Haute couture may be defined as fashion reduced to its optimum degree. The dresses, suits, and coats we see at the Paris, Milan, London, and New York collections stand as the designer's ultimate view of what women should look like each season. And haute couture is also a fashion hieroglyphic, an abstract glimpse into the general direction that fashion will be taking -- sometimes for only just a season, and other times for a whole year or two. Later, this high-fashion message gets translated to the ready-to-wear market, which usually plays down the bold lines of the haute couture collections -- a less pronounced shoulder pad, a mini-skirt let down an inch or two, a simple row of buttons instead of a double-breasted bias cut, and, of course, more wearable, less expensive fabric and affordable prices.

Out of the top leading 30 or so world designers, there emerges a common thread, a collective message that, although individualized, spells out the fashion indicators, the new fashion direction, the look that millions of women throughout the Western world will be making their own, whether they're fashion-conscious or not. This fall, the fashion indicators say that the new look is soft. Supple cashmeres. Thin jerseys that hug the body. Leathers and suedes that curve and blend as comfortably as an old shoe. Rounder and softer shoulders, but with the extra lift of a shoulder pad. All in similar but subtly different shapes from last spring. The same hour-glass figure direction. The waist is a great focal point, cinched with wide, bold belts. And topping nearly everything is the all-purpose 7/8ths-length wool or cashmere coat, often in pick-me-up colors that contrast with the black or muted tones of the dress or two-piece design underneath. Skirts and dresses are still more favored than trousers, but the new pant suits are slowly making a comeback. Trousers are mostly tapered and fall just under the ankle. Thin lapels or none at all. Grays, browns, neutrals, and, for color and contrast, -lacquer reds. Skirt lengths vary, but the short or just below the knee look is dominant. The jacket is hot. And it's short, for body curving, or long, to create the long/short look over a short skirt. The jacket is also the latest fashion tool in dressing up a sporty look, or transforming a simple skirt-and-blouse number into a business suit. OUT are bold prints; loud colors for day (for evening, the mood is brighter and more festive); the boxy or man-tailored look; the full-dress cut; suits without belts; the synthetic look. IN are accessories of every kind -- wide belts, Chanel gold chains, Herm`es scarfs, bold bracelets, quilted shoulder bags; browns, grays, tweeds; rich worsteds; soft clothes; cashmere sweaters; some hats; gloves, long and short; body-fitting, tapered pants; faux crocodile; brown shoes; the matte, powdered makeup look; below-the-ear hair; and the bob cut.

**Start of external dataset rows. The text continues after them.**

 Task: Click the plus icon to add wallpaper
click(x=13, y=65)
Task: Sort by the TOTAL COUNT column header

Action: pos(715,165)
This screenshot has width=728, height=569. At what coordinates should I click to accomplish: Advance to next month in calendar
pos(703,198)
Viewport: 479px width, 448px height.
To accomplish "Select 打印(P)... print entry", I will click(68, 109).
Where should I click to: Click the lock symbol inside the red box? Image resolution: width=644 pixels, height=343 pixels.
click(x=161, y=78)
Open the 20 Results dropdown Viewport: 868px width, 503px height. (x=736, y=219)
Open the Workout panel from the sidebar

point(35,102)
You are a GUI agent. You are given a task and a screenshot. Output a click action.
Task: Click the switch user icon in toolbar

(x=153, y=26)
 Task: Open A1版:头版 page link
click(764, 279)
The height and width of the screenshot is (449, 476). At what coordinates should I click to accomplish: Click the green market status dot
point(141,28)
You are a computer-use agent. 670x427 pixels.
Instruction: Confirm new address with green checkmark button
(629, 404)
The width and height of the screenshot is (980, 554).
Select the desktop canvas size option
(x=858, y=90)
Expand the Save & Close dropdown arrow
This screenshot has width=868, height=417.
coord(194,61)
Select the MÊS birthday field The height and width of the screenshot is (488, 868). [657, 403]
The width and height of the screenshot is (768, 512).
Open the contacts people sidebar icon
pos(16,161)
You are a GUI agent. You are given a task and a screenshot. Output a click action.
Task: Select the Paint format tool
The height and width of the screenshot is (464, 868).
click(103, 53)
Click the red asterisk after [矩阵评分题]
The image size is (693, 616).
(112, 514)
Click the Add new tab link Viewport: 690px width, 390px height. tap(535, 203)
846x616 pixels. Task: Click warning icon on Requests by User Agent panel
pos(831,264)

From among the new or established designers, Carolyne Roehm, Donna Karan, Giorgio Armani, Yves St. Laurent, and Karl Lagerfeld created special interest this season. Oscar de la Renta, Bill Blass, Mugler, Rykiel, Kenzo, Perry Ellis (his last collection prior to his death), Calvin Klein, and Valentino were once again very strong this season.

Emerging names to watch for: David, a new young designer from Santa Barbara, Calif., for whom this season was his second collection; Gerald Franklin, a young Canadian designer; Francesca Sterlacci, a New Jersey-born new star.